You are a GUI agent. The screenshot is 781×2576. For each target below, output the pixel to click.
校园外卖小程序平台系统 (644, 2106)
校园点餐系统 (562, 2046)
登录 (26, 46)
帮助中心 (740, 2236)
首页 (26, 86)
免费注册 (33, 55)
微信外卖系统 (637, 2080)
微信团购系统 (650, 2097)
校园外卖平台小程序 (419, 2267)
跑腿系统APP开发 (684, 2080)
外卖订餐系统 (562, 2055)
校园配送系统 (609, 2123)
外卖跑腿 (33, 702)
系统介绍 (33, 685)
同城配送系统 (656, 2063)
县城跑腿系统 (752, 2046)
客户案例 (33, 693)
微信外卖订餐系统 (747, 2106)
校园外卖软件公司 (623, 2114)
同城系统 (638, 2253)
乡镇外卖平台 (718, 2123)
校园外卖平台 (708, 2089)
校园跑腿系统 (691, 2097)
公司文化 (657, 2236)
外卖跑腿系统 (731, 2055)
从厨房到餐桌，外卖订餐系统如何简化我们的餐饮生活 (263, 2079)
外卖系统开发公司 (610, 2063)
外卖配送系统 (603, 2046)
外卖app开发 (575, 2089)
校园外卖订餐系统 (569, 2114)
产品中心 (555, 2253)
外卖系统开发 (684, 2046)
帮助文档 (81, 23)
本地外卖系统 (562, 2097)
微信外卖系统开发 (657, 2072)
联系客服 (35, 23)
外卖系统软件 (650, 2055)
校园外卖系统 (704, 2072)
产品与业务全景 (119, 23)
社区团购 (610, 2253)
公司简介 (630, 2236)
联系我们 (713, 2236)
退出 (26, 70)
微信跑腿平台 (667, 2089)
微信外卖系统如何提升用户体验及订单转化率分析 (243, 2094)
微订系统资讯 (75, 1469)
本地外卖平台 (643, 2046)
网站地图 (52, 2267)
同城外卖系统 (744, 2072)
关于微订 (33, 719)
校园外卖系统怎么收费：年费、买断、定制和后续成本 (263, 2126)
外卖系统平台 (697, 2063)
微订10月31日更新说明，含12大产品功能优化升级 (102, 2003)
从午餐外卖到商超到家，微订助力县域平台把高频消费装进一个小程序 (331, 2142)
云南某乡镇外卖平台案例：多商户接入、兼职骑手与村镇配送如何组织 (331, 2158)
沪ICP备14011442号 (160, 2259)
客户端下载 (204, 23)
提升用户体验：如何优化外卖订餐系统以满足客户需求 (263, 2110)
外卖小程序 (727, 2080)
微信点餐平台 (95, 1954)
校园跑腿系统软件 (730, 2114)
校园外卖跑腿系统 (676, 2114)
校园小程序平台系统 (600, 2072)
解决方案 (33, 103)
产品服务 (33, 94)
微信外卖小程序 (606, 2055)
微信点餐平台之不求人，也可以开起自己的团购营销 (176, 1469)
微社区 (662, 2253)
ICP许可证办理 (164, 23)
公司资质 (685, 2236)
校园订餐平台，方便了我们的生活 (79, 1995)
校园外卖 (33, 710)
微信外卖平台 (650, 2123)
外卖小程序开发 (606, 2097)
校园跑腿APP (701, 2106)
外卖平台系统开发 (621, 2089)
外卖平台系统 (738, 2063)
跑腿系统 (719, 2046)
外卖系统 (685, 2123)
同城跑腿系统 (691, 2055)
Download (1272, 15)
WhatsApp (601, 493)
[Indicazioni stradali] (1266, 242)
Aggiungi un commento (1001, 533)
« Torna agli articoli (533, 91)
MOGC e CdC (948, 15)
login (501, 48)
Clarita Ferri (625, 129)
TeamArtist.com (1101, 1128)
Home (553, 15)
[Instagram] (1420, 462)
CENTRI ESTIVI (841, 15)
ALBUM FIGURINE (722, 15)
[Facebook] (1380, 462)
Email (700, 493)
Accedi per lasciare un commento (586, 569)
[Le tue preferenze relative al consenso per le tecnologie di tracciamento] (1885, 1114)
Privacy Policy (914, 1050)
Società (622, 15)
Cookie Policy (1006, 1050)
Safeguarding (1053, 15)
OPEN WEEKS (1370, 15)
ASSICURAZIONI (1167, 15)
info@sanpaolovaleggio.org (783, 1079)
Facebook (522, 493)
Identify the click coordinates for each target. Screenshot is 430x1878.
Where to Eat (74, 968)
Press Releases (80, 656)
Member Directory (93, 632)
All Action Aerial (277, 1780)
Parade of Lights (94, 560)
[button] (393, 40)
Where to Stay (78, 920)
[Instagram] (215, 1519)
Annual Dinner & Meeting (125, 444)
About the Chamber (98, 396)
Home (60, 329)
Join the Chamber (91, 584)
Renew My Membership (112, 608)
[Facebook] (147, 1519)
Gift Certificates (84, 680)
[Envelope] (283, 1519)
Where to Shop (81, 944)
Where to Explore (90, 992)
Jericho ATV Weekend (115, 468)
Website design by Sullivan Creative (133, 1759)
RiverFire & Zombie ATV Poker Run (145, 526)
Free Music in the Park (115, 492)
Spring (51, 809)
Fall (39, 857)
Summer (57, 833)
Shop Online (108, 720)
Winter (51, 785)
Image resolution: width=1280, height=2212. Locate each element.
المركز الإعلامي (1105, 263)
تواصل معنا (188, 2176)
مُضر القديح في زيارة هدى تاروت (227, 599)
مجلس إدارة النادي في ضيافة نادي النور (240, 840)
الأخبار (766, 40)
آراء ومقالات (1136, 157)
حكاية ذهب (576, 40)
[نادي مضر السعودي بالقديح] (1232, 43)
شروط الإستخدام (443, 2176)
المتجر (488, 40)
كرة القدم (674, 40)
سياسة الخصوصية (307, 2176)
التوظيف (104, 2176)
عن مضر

══════════════════════════════

:: EXERCISE OBJECTIVE ::
Reproduce exactly the lines above from the line with "CENTRI ESTIVI (841, 15)" to the line with "Identify the click", including both, and add nothing.

:: RESPONSE TO THE EXERCISE ::
CENTRI ESTIVI (841, 15)
ALBUM FIGURINE (722, 15)
[Facebook] (1380, 462)
Email (700, 493)
Accedi per lasciare un commento (586, 569)
[Le tue preferenze relative al consenso per le tecnologie di tracciamento] (1885, 1114)
Privacy Policy (914, 1050)
Società (622, 15)
Cookie Policy (1006, 1050)
Safeguarding (1053, 15)
OPEN WEEKS (1370, 15)
ASSICURAZIONI (1167, 15)
info@sanpaolovaleggio.org (783, 1079)
Facebook (522, 493)
Identify the click coordinates for each target. Screenshot is 430x1878.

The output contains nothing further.